Before his detention, Yang, 38, traveled to Liaoyang and other cities in the industrial northeast, where laid-off factory workers have mounted some of the biggest and longest protests in half a century of Communist rule. The demonstrations have led to the arrest of several protest organizers.

In the most recent edition of his Internet newsletter, ChinaEweekly, Yang wrote that the Chinese government has accused protesters in Liaoyang of collaborating with "overseas hostile forces" as a way of minimizing public sympathy for the workers and driving a wedge between democracy activists inside and outside the country.

"Overseas democracy activists should charge or sneak into China to coordinate" with domestic activists, Yang wrote April 10. Otherwise, he warned, exiled dissidents risk irrelevance, by being reduced to lobbying "foreign congresses, while out of touch with the actual work of the domestic democracy movement."

Most of China's best-known dissidents have been imprisoned or exiled abroad in recent years, and pro-democracy protests have all but disappeared since the 1989 Tiananmen Square massacre.

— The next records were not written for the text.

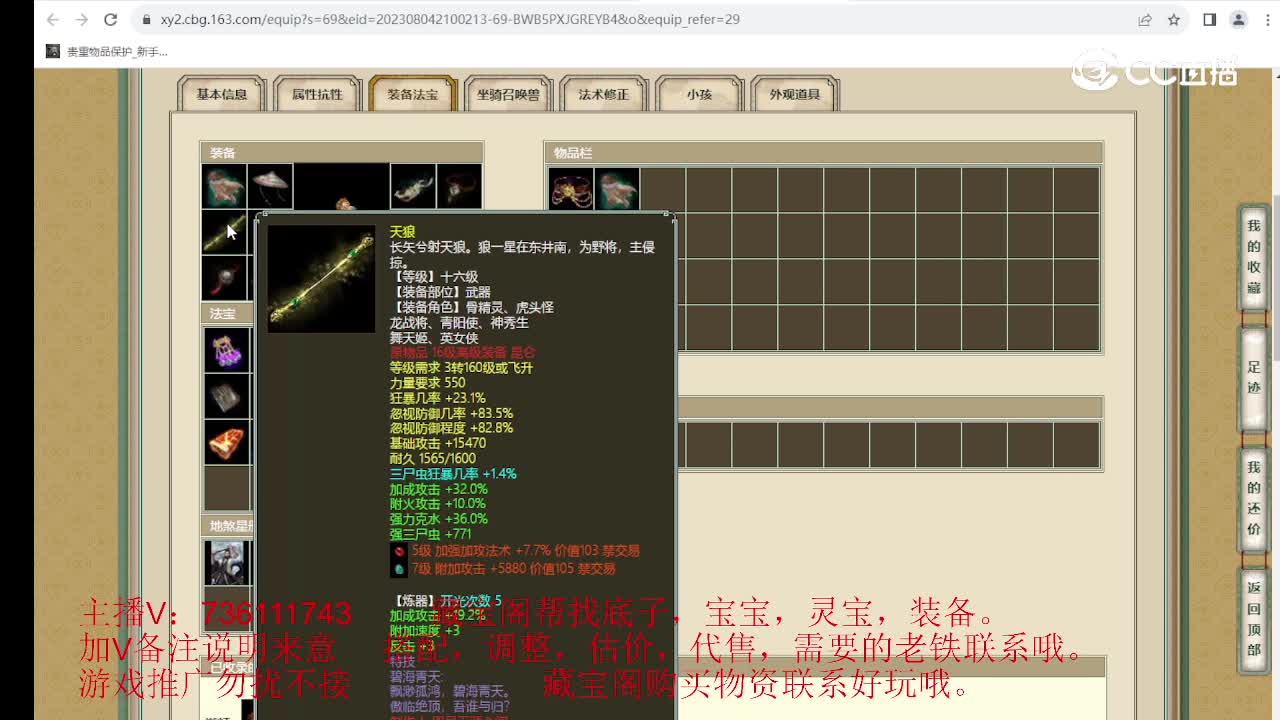Switch to the 外观道具 tab
1280x720 pixels.
point(795,95)
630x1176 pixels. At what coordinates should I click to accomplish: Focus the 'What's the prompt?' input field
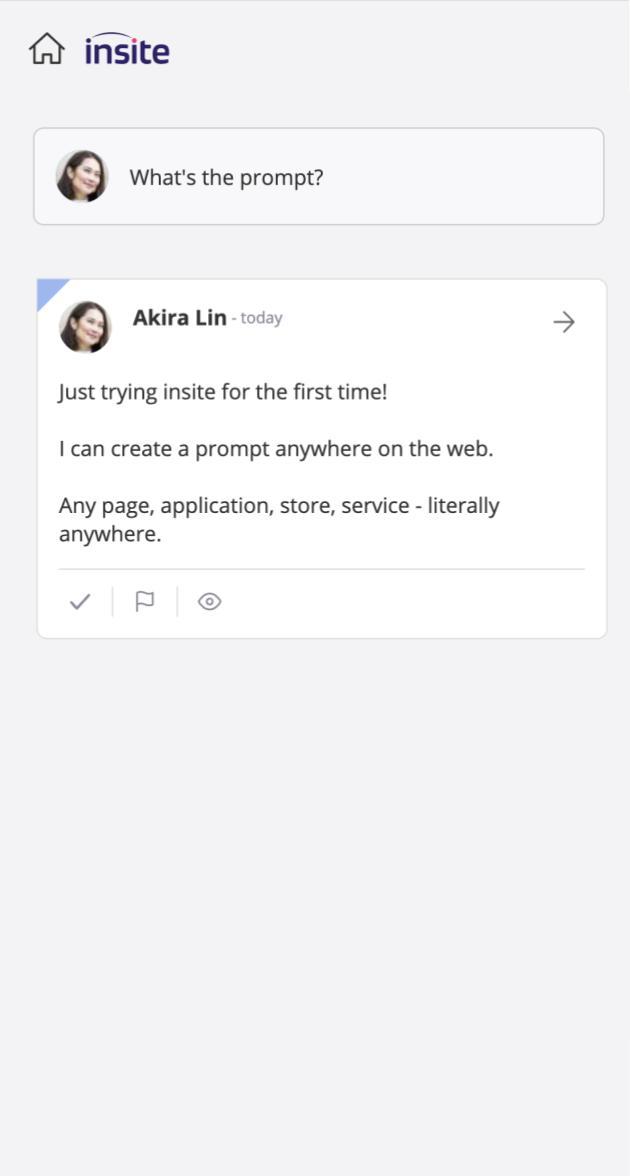click(x=300, y=176)
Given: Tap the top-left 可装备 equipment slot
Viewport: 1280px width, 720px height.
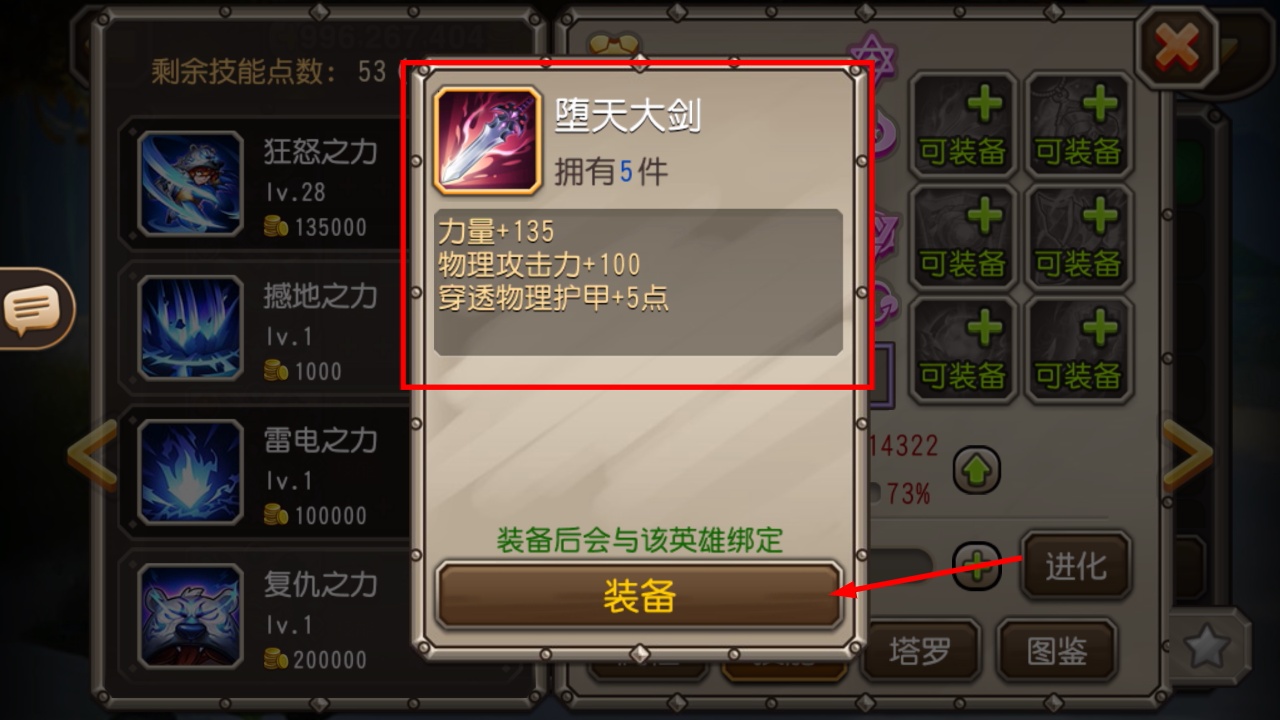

On China's streets today, protesters are usually unpaid pensioners, defrauded investors or overtaxed peasants.

Overseas, Chinese dissident groups have been dogged by personality clashes and bickering over tactics. Many inside China scoff at them and point to their fleeing abroad as a sign of self-serving motives.

A former doctoral student in mathematics at UC Berkeley, Yang returned to China in 1989 to participate in the democracy protests in Tiananmen Square. He later obtained a doctorate from Harvard University's Kennedy School of Government.

Yang's name is believed to be on a police blacklist of about 50 Chinese citizens living overseas who are barred from reentering the country, a practice that critics say violates international law.

Yang intended to "exercise his right to return home," and he has encouraged fellow dissidents to do likewise, said Zhang Weiguo, editor of Yang's newsletter.

In 1996 and 1999, Yang attempted to return to China through Hong Kong along with other high-profile dissidents but was turned back on both occasions, Zhang said.

Chinese authorities have refused to renew Yang's passport since it expired, Zhang added, leaving him with a U.S. permanent resident card as his only form of identification.